Toward accurate RUL and SOH estimation using reinforced graph-based PINNs enhanced with dynamic weights
Pour, Mohamadreza Akbari, Ghasemzadeh, Ali, Bijarchi, MohamadAli, Shafii, Mohammad Behshad
Accurate estimation of Remaining Useful Life (RUL) and State of Health (SOH) is essential for Prognostics and Health Management (PHM) across a wide range of industrial applications. We propose a novel framework -- Reinforced Graph-Based Physics-Informed Neural Networks Enhanced with Dynamic Weights (RGPD) -- that combines physics-based supervision with advanced spatio-temporal learning. Graph Convolutional Recurrent Networks (GCRNs) embed graph-convolutional filters within recurrent units to capture how node representations evolve over time. Graph Attention Convolution (GATConv) leverages a self-attention mechanism to compute learnable, edge-wise attention coefficients, dynamically weighting neighbor contributions for adaptive spatial aggregation. A Soft Actor-Critic (SAC) module is positioned between the Temporal Attention Unit (TAU) and GCRN to further improve the spatio-temporal learning. This module improves attention and prediction accuracy by dynamically scaling hidden representations to minimize noise and highlight informative features.
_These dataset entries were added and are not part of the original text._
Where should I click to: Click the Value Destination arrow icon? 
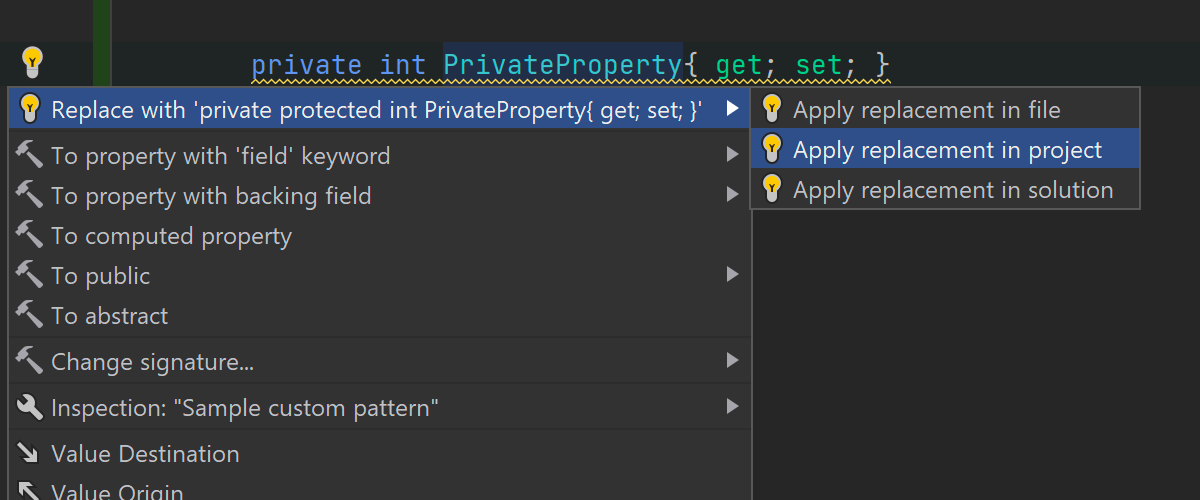point(29,454)
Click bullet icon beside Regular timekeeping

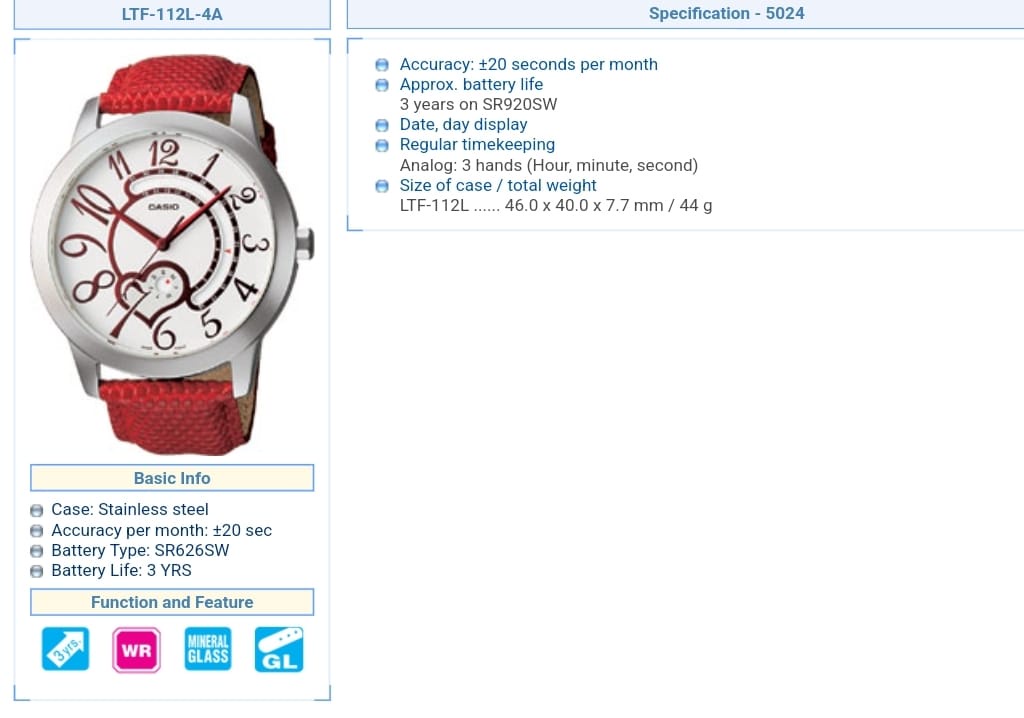click(382, 145)
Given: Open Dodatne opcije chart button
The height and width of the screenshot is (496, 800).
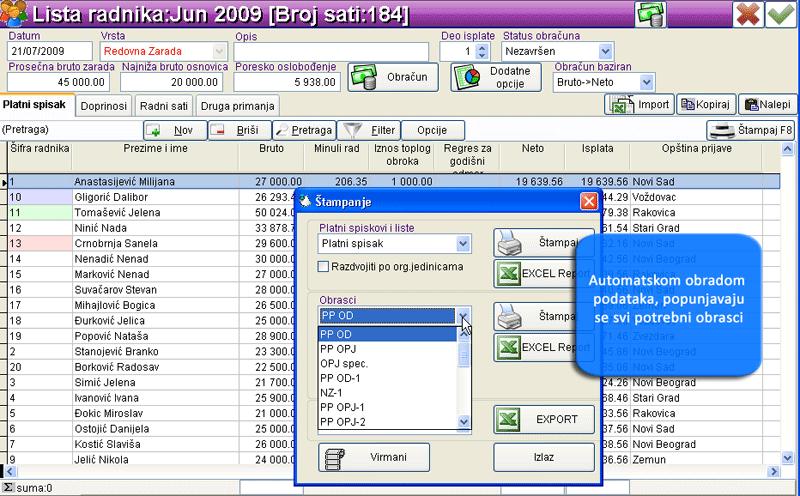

To identify the most relevant physical constraints in each area, Q-learning agents dynamically assign weights to physics-informed loss terms, improving generalization across real-time industrial systems and reducing the need for manual tuning. In both RUL and SOH estimation tasks, the proposed method consistently outperforms state-of-the-art models, demonstrating strong robustness and predictive accuracy across varied degradation patterns across three diverse industrial benchmark datasets.